The number of unincorporated self-employed is down, according to a report by one small business advocacy group.
That conclusion came in the 2016 economic outlook report by the Chief Economist of the Small Business and Entrepreneurship Council.
Raymond J. Keating (pictured) reported that the number of self-employed is an important indication of the status of startups and entrepreneurship. It’s one of several signals that the U.S. economy’s recovery has not been robust since the Great Recession. It’s also one of several reasons that the economic outlook for 2016 is one of “diminished expectations” unless U.S. policy changes, he said.
Keating cited figures showing the number of self-employed that are unincorporated businesses dropped in the past month. But significantly, he noted that the number is more than one million lower than pre-recession numbers in 2006:
“After a big bump up in October, the number of unincorporated self-employed dropped in November. The November level stood at 9.423 million.
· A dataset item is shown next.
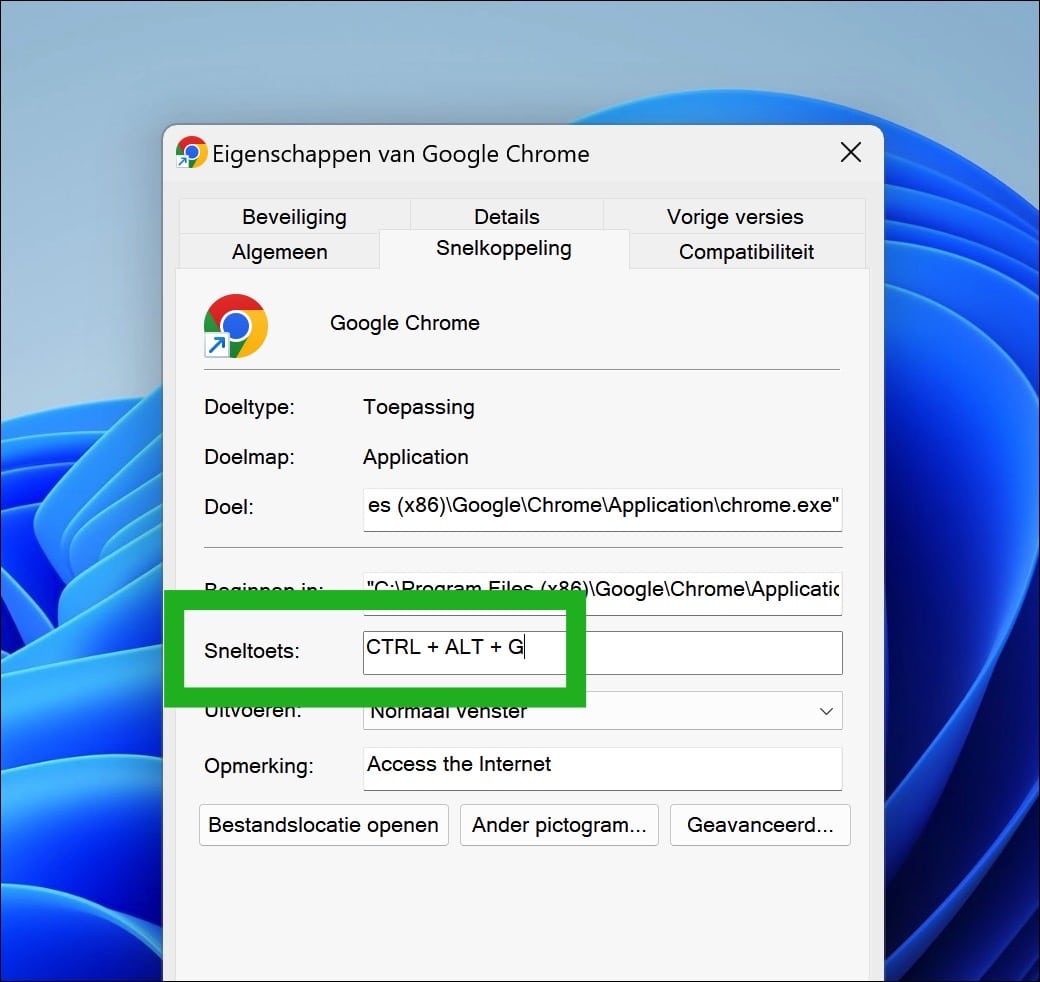Open the 'Ander pictogram...' icon chooser
This screenshot has height=982, width=1040.
[559, 825]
That was down from the intra-year high registered at 9.97 million in May; down from 9.543 million in November of last year; and far removed from the pre-recession high of 10.86 million registered in December 2006. Meanwhile, incorporated self-employed (with data not seasonally adjusted) came in at 5.692 million in November 2015, which was up compared to 5.585 in November of last year; and 5.037 million in November 2010. However, this latest month’s numbers were down versus 5.872 million in November 2008 and 5.835 million in November 2007.”
According to Keating’s report, economic growth comes from entrepreneurs who take risks and invest in the economy.
Recent policies have raised costs and diminished the incentives to take risks and invest, said the report. Policies that increase costs include regulations in the areas of labor, EPA, healthcare and lending. Other contributors include higher taxes; abandonment of free trade; monetary policy that has added uncertainty to businesses and investors; and government spending and debt.
This report follows on figures covered last month by Professor Scott Shane. They suggest the number of new businesses employing others also has dropped.
Citing figures from the U.S. Census Bureau’s Business Dynamics Statistics (BDS) database, Professor Shane called the number of new businesses that employ others and create jobs “disappointing.” He noted:
“The figures show a disturbing trend. Americans are creating companies with paid employees at roughly half the rate they did 35 years ago. New employer firms accounted for 16.5 percent of all employer firms in 1977, but only 8.0 percent in 2013. In 1977, Americans founded 2.6 new employers for every thousand people. By 2013 that rate was down to 1.29.”
Remember, the groups Keating and Shane point to are two different types of classifications of small businesses. In one sense, it’s like comparing apples and oranges. However, viewed together the data isn’t all that positive about entrepreneurship and small business growth.